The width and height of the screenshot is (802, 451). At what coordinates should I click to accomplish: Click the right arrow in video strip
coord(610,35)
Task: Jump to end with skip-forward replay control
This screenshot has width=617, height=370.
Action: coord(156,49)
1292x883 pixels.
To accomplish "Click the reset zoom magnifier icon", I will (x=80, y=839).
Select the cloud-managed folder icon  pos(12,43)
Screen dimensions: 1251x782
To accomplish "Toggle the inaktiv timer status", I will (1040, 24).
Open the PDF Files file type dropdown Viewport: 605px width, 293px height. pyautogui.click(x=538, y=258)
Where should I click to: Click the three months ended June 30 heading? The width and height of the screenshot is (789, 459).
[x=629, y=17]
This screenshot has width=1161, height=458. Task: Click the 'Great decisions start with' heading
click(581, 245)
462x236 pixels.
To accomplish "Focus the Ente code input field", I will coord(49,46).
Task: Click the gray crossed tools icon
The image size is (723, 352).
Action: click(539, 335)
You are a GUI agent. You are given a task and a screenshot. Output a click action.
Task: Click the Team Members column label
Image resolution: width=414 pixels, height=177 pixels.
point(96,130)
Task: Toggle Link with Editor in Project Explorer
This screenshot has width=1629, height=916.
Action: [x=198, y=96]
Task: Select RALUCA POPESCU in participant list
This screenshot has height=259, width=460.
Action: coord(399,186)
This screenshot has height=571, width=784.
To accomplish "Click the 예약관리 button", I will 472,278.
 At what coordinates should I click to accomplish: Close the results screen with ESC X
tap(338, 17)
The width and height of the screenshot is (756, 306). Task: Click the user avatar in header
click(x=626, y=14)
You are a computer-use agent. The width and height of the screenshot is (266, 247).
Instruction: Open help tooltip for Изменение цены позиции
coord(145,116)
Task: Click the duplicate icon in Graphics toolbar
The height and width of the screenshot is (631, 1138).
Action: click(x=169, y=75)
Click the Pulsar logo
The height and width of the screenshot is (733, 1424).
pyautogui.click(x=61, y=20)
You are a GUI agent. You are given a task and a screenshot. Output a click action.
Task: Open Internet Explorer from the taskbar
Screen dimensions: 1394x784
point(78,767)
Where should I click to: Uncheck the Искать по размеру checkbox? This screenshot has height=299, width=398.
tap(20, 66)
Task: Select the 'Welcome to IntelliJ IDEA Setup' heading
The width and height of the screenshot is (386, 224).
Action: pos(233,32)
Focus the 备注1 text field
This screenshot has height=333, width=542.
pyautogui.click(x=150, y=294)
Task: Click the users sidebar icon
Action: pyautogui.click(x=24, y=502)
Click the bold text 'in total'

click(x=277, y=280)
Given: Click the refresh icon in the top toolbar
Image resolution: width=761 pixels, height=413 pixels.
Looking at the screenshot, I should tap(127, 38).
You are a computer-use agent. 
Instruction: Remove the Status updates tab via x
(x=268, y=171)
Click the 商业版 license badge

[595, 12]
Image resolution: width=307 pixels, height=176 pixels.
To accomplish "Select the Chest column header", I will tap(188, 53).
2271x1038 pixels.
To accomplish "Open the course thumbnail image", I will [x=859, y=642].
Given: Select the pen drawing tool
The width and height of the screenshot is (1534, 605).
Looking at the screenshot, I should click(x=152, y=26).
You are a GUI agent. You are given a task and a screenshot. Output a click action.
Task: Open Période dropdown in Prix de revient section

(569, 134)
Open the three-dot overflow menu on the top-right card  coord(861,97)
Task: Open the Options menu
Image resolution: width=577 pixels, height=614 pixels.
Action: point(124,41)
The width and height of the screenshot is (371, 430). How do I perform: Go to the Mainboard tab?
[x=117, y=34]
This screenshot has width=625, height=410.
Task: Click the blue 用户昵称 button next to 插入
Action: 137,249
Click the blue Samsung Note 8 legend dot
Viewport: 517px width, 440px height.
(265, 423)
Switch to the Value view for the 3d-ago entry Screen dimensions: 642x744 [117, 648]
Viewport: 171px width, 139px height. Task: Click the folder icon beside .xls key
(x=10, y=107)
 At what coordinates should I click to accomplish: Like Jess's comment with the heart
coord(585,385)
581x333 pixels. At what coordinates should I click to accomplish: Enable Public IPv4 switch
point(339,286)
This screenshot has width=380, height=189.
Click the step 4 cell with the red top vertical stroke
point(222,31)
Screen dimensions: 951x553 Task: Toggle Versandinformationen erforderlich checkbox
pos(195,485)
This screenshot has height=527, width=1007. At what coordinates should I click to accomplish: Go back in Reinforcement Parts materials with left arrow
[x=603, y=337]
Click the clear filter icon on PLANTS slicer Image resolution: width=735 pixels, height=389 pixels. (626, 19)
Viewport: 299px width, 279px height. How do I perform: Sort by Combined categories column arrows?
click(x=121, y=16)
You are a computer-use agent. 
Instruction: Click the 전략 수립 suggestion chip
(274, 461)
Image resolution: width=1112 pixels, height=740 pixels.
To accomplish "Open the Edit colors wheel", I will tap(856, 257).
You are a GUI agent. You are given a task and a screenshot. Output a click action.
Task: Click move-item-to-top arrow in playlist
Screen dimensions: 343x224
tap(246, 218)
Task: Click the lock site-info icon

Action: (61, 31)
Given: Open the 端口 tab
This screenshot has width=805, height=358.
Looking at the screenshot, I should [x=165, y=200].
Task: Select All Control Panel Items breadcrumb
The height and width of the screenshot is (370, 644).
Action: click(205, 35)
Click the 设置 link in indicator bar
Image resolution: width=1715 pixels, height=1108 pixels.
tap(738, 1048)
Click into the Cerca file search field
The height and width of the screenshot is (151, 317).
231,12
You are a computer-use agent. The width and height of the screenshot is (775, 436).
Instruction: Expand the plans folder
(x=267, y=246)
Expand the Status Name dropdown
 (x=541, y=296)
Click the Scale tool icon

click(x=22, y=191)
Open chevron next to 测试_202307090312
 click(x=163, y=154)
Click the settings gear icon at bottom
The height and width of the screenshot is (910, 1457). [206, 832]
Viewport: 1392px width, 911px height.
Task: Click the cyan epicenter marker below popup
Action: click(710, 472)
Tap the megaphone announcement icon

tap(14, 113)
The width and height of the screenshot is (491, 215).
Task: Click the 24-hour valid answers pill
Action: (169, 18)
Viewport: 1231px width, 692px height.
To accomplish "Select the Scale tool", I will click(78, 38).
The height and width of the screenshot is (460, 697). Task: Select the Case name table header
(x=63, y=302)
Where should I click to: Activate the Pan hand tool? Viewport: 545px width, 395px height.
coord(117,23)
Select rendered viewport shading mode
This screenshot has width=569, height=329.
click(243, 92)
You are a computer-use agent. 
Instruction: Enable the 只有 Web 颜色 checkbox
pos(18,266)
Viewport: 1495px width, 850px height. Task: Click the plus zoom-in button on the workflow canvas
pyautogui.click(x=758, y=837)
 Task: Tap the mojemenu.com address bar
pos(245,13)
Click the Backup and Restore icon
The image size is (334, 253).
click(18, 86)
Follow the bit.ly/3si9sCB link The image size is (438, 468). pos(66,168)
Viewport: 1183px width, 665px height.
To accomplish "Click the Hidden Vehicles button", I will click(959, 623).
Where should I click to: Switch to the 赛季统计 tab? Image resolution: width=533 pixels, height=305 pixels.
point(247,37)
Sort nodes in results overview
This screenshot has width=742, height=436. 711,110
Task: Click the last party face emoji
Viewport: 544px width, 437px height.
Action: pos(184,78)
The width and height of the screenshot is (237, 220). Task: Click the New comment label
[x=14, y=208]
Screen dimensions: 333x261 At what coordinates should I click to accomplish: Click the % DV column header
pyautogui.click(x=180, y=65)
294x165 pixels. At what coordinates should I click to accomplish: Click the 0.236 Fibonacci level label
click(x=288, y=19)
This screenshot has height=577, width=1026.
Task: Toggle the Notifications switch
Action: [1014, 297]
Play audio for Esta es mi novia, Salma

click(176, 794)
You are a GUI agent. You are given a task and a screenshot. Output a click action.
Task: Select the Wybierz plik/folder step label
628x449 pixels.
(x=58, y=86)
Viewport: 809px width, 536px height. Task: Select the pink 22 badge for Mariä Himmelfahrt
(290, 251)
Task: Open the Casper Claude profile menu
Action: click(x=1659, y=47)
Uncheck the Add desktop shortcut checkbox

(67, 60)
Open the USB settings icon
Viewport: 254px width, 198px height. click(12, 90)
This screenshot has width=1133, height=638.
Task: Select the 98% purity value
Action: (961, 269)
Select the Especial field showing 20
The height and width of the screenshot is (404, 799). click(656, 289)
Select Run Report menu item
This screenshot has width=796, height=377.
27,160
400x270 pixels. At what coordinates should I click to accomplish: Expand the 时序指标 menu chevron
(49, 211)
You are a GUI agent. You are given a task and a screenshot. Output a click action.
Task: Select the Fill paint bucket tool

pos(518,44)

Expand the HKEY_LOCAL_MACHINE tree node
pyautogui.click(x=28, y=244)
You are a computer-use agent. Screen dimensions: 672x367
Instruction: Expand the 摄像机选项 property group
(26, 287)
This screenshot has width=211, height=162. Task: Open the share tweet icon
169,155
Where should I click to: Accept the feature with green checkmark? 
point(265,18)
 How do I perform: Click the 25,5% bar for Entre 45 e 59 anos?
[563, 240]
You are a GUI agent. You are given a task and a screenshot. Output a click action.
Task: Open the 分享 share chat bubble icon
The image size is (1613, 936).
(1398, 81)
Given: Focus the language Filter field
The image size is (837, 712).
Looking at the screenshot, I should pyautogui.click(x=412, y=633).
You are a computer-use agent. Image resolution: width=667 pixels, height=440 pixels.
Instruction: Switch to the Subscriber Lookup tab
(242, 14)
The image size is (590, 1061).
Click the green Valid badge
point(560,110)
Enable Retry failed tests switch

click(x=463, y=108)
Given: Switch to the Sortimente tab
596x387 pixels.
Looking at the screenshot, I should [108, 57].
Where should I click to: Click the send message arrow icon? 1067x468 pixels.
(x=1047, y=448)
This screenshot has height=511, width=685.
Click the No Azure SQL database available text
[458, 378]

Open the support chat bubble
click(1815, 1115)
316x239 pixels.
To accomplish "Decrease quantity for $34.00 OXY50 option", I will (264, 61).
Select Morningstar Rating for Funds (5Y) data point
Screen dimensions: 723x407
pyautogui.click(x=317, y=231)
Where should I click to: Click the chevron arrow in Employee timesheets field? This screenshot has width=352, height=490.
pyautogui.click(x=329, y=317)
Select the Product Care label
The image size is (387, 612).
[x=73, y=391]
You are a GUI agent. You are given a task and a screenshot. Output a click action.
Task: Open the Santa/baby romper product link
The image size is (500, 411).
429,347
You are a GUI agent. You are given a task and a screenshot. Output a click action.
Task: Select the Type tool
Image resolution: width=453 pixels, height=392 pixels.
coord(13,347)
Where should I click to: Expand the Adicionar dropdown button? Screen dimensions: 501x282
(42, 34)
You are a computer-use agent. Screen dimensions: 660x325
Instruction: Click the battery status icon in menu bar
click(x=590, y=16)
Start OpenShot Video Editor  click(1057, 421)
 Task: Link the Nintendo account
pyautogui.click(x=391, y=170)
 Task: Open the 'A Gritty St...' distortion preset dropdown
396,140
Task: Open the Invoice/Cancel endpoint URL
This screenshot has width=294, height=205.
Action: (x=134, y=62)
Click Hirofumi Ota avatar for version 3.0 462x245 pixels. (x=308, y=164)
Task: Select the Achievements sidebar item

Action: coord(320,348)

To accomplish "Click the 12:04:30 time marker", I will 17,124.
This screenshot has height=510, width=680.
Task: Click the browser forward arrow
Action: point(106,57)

---

GIVEN REQUEST: Copy the items verbatim, from the first line through the line that contains "will (1040, 24).".

SOLVED PROBLEM:
The width and height of the screenshot is (802, 451). At what coordinates should I click to accomplish: Click the right arrow in video strip
coord(610,35)
Task: Jump to end with skip-forward replay control
This screenshot has width=617, height=370.
Action: coord(156,49)
1292x883 pixels.
To accomplish "Click the reset zoom magnifier icon", I will (x=80, y=839).
Select the cloud-managed folder icon  pos(12,43)
Screen dimensions: 1251x782
To accomplish "Toggle the inaktiv timer status", I will (1040, 24).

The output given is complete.